Ainda com relação ao preceituado na Lei nº 4.320/1964, que estatui normas gerais de direito financeiro e controle dos orçamentos e balanços dos entes federativos, assinale a alternativa incorreta.
- A)Os programas especiais de trabalho que, por sua natureza, não possam cumprir-se subordinadamente às normas gerais de execução da despesa não poderão ser custeados por dotações globais, classificadas entre as Despesas de Capital
Errada, porque a Lei 4.320/1964 diz que esses programas especiais poderão ser custeados por dotações globais, e não que não poderão.
- B)As receitas e despesas de capital devem ser objeto de um Quadro de Recursos e de Aplicação de Capital, aprovado por decreto do Poder Executivo, abrangendo, no mínimo um triênio
Certa, pois o Quadro de Recursos e de Aplicação de Capital deve abranger, no mínimo, um triênio e ser aprovado por decreto do Executivo.
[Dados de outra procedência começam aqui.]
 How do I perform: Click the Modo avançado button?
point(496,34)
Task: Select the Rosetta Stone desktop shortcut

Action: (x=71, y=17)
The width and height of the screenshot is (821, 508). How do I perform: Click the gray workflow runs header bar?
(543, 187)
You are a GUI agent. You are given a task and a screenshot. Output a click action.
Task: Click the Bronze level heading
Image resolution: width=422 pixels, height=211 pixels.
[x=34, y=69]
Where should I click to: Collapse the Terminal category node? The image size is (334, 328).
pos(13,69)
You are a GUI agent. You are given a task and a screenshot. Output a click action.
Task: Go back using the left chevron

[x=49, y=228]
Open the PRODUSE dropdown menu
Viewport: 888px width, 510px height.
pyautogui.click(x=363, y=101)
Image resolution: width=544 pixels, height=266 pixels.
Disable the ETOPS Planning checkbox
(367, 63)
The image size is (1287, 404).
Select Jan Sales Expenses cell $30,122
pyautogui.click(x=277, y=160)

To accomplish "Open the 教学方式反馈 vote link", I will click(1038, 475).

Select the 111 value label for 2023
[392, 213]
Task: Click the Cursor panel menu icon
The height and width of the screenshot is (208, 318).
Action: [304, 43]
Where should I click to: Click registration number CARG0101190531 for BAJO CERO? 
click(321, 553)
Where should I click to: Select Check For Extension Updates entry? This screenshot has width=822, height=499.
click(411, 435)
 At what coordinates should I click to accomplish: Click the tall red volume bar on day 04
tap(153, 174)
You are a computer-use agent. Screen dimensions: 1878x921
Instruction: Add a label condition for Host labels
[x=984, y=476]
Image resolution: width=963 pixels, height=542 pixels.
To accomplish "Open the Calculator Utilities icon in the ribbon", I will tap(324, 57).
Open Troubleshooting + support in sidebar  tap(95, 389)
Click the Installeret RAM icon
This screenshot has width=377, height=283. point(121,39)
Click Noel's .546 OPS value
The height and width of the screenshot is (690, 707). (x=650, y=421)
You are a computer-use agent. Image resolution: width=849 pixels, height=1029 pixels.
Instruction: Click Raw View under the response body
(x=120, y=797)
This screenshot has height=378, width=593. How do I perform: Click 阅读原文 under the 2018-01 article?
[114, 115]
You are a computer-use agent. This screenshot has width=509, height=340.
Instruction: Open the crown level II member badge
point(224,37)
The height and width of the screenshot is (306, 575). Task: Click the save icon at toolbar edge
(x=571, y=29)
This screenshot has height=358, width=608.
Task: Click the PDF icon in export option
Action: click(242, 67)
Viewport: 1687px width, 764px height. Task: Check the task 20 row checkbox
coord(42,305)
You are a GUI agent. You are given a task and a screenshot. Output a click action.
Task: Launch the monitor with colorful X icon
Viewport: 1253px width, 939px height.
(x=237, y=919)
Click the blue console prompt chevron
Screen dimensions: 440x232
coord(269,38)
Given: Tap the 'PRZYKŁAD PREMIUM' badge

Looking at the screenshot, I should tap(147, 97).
- C)São Transferências de Capital as dotações para investimentos ou inversões financeiras que outras pessoas de direito público ou privado devam realizar, independentemente de contraprestação direta em bens ou serviços, constituindo essas transferências auxílios ou contribuições, segundo derivem diretamente da Lei de Orçamento ou de lei especialmente anterior, bem como as dotações para amortização da dívida pública
Certa, porque a definição apresentada corresponde às transferências de capital previstas na Lei 4.320/1964.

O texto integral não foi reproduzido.